Of course your anecdotal experience isn’t necessarily representative of anything. I don’t think there’s any evidence of a great boom in people who have met same-sex couples in the last few years that could be correlated with the polls on same-sex marriage. Also, the numbers just aren’t there:
My experiences may not “necessarily” be representative, but the fact that they are uniformly at odds with the portrayal of SSM supporters in the article … based on not just my experiences, but also those of most everyone I know, and (from what I’ve heard from them) most people THEY know … is something I find very convincing. Convincing to the point where it probably isn’t even important whether you buy it or not. Part of the point is that arguments/debates like this are becoming almost secondary, since it is (in my opinion) the reality of people’s experiences that are now largely driving opinions on this issue.

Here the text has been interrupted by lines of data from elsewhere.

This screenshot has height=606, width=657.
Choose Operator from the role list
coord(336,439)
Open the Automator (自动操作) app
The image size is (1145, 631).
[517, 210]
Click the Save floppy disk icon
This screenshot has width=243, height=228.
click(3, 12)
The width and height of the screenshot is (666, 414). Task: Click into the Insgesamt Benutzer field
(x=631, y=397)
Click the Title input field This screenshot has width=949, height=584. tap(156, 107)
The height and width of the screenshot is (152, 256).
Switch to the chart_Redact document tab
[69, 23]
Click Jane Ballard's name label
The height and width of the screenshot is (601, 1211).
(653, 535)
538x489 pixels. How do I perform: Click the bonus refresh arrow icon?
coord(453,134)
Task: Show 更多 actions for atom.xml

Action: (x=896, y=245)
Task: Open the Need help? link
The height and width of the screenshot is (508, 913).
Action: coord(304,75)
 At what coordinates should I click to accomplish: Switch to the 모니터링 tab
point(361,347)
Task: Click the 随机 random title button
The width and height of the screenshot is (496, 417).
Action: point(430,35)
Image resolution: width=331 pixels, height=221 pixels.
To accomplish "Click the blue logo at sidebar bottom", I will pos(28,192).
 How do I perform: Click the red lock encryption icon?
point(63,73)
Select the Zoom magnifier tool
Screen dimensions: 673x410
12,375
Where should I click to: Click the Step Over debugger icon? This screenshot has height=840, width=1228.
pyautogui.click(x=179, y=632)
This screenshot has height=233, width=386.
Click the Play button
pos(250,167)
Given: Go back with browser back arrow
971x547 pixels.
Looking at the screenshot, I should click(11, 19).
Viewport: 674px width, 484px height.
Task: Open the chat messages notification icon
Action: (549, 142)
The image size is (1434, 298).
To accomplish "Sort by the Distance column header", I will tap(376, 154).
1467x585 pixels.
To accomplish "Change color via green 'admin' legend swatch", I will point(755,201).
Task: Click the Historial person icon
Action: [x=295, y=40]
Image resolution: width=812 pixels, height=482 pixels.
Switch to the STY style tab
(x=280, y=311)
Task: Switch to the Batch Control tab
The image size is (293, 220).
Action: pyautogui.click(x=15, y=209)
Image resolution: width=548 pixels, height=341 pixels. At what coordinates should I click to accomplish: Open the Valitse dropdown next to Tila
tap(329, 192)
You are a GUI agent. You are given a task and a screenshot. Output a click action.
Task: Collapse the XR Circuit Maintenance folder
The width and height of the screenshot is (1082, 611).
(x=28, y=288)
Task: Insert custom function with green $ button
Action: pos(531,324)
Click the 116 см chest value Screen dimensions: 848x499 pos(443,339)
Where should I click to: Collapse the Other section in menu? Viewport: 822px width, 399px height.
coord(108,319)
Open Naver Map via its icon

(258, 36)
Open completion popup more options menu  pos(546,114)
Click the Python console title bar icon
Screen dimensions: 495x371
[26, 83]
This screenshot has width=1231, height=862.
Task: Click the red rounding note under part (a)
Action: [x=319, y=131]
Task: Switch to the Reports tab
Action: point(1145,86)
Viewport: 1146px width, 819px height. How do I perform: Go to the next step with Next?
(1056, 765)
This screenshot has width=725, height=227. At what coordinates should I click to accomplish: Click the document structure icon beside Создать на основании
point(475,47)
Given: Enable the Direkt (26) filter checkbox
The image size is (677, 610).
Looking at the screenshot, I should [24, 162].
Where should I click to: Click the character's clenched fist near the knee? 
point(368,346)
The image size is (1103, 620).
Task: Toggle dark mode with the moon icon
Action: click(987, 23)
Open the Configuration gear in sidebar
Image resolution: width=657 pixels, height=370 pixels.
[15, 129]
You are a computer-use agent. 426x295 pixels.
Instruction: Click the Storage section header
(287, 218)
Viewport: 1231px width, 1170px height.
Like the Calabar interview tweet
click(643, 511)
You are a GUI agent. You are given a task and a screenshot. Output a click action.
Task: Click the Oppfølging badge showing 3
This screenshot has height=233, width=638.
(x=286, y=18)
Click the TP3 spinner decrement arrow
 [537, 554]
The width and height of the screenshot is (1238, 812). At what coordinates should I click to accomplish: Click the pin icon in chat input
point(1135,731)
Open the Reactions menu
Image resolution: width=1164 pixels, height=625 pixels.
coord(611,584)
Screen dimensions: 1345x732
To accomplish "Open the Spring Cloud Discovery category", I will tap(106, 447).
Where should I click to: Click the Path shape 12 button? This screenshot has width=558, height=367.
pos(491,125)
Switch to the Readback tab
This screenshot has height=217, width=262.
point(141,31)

As for your statistic, it doesn’t really demonstrate a whole lot, one way or the other, as it says absolutely nothing about trends over the last 15 years (which is the whole point of this discussion), and it doesn’t say anything about the percentage of same-gender couples that have come out. What it does say, though … based on the number of people that have come into and out of my life socially, through work, through church, etc. … is that the number of same-gender families I know meshes pretty well with what ABC reported. And whether you believe it or not, I think it is pretty obvious that the number of outed same-gender couples was much, much lower 15 years ago.
Well, I guess the fact that you find your own experience convincing is unsurprising. I don’t see any reason why it should convince anyone else though. The link I posted was from 2009, not from 15 years ago. The statistics could not have been “much, much lower” than one percent 15 years ago, by definition.
What has changed in recent years is a concerted media onslaught of propaganda, which leads people to grossly false beliefs about the issue, such as U.S. Adults Estimate That 25% of Americans Are Gay or Lesbian.
Again, it’s not just my personal experience, but my observation about the experiences of most people I know … the better you know a same-gender couple (or several couples), the more likely you are to support same-gender marriage, for all the reasons I cited. Feel free to disregard my observations completely, though I think that leads you to badly misinterpret what is going on, in ways that unfairly portrays supporters of SSM.
As for the statistic, you don’t make much sense. I was quite aware that the link was recent, and noted that it seemed to mesh quite well with my own recent experience, knowing several same-gender couples, including some with kids. That is much greater than the number of same-gender couples I knew 15 years ago … infinitely greater, actually, since I knew none prior to that. And the impact of knowing a few such couples has been enormous, not just for me but for many, whether you believe it or not.